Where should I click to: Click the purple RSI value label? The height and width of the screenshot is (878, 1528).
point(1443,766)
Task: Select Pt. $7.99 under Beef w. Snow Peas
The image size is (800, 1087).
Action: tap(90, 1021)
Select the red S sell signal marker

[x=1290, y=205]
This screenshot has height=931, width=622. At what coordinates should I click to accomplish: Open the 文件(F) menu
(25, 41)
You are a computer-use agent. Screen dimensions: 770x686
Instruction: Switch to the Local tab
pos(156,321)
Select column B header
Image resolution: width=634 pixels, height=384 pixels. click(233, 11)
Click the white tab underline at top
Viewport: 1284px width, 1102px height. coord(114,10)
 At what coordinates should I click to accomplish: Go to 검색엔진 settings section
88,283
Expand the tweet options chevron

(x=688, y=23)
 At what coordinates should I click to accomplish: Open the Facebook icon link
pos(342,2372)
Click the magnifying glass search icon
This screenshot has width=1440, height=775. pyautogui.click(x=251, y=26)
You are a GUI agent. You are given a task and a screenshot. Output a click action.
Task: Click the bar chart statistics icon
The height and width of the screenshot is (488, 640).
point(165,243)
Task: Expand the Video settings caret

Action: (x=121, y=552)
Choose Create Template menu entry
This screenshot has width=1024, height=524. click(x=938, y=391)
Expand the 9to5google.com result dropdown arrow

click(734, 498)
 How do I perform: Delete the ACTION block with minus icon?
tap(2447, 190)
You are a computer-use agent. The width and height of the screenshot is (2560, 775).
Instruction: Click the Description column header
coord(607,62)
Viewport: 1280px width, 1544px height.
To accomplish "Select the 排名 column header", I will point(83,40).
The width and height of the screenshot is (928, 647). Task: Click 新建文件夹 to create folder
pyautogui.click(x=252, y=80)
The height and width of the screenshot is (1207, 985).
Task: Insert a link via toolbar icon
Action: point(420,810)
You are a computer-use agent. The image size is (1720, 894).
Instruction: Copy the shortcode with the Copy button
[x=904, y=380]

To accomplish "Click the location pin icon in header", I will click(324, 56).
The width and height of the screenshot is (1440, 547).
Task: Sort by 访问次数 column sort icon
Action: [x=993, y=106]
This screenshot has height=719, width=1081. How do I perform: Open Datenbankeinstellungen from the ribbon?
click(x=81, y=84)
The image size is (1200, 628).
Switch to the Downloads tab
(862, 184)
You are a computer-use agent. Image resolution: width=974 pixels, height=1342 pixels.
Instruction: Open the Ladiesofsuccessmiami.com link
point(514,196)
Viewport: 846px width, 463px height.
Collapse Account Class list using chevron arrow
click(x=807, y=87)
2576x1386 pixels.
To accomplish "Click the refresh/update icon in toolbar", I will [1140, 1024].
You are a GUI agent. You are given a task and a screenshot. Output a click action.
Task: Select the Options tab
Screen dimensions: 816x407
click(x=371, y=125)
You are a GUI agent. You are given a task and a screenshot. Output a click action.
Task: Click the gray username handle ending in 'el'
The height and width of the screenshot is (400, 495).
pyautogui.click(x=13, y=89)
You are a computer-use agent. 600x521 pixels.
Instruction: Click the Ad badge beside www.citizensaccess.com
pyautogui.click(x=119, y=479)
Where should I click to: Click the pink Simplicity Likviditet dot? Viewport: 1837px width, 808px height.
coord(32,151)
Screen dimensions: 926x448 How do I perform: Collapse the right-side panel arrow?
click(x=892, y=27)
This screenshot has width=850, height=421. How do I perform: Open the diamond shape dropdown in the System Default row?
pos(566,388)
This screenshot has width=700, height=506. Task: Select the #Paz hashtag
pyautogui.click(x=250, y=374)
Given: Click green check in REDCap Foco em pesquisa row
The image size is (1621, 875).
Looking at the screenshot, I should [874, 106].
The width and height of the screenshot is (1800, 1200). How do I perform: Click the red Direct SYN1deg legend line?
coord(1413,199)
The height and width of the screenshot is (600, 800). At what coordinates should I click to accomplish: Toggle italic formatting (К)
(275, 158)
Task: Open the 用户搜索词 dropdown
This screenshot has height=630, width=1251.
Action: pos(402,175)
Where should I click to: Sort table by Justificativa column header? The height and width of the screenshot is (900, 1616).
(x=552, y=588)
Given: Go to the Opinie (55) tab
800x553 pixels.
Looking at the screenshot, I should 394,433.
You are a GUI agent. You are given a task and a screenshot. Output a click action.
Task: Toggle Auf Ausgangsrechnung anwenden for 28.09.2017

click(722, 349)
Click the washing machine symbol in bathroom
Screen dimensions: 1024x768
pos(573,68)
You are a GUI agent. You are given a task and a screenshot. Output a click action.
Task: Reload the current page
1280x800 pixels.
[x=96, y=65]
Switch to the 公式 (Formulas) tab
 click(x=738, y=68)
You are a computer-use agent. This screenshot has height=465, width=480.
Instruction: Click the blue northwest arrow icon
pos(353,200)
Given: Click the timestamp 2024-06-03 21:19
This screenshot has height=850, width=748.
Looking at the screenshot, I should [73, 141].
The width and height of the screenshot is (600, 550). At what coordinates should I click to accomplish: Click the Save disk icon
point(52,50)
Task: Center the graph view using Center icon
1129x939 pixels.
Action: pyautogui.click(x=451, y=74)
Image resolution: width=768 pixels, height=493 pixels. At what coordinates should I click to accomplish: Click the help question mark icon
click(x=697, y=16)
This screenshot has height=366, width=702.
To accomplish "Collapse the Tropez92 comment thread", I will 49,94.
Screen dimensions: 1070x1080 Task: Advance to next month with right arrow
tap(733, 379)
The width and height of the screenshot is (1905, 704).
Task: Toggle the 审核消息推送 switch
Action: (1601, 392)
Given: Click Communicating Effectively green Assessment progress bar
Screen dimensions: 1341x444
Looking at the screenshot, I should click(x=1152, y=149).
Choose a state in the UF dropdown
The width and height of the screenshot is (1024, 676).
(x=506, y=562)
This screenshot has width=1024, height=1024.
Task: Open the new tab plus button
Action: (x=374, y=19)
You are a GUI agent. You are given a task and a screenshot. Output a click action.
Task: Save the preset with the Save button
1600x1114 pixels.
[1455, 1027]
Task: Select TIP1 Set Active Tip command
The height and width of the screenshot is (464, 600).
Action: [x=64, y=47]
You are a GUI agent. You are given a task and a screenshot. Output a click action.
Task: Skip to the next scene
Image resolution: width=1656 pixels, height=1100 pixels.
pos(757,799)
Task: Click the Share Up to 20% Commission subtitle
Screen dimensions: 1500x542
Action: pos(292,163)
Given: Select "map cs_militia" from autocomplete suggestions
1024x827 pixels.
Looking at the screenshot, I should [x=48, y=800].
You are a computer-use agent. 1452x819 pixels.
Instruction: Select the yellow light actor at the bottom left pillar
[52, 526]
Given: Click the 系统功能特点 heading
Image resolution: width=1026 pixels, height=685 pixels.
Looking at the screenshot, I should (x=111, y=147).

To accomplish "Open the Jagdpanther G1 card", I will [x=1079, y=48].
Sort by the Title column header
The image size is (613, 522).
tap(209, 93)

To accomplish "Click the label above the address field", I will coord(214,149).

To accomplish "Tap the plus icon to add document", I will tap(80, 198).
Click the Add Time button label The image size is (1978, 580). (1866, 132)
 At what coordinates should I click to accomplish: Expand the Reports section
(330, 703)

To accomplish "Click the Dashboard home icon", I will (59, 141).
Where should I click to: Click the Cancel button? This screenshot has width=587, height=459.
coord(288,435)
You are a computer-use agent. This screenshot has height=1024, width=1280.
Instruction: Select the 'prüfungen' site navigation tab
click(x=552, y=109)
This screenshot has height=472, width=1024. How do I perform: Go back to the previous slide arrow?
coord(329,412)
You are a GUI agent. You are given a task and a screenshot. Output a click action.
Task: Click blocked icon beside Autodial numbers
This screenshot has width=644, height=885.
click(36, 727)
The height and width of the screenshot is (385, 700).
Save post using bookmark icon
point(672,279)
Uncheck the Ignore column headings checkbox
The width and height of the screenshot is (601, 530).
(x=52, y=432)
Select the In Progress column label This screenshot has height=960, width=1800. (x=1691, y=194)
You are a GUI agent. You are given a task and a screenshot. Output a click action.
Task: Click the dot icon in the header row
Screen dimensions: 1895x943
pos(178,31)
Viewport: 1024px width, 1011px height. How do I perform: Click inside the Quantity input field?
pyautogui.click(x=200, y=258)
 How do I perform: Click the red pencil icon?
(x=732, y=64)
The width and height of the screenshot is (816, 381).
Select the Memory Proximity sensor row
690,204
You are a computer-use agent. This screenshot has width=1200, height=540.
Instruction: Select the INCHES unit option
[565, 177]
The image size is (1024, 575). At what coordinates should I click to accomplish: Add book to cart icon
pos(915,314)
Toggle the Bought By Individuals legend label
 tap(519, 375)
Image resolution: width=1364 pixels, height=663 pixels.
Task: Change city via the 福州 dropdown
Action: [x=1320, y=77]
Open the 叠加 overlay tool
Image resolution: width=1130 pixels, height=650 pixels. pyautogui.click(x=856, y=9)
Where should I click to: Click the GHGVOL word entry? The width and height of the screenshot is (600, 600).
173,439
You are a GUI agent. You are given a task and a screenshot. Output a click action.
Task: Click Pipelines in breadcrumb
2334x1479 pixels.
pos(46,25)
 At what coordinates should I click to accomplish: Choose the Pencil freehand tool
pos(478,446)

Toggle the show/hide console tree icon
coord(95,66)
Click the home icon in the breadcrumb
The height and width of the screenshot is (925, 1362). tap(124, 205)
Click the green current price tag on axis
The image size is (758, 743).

▸ **Exercise**
State the count of lines in the preceding listing that include the string "computer". No other words belong in the answer.

▸ **Solution below**
9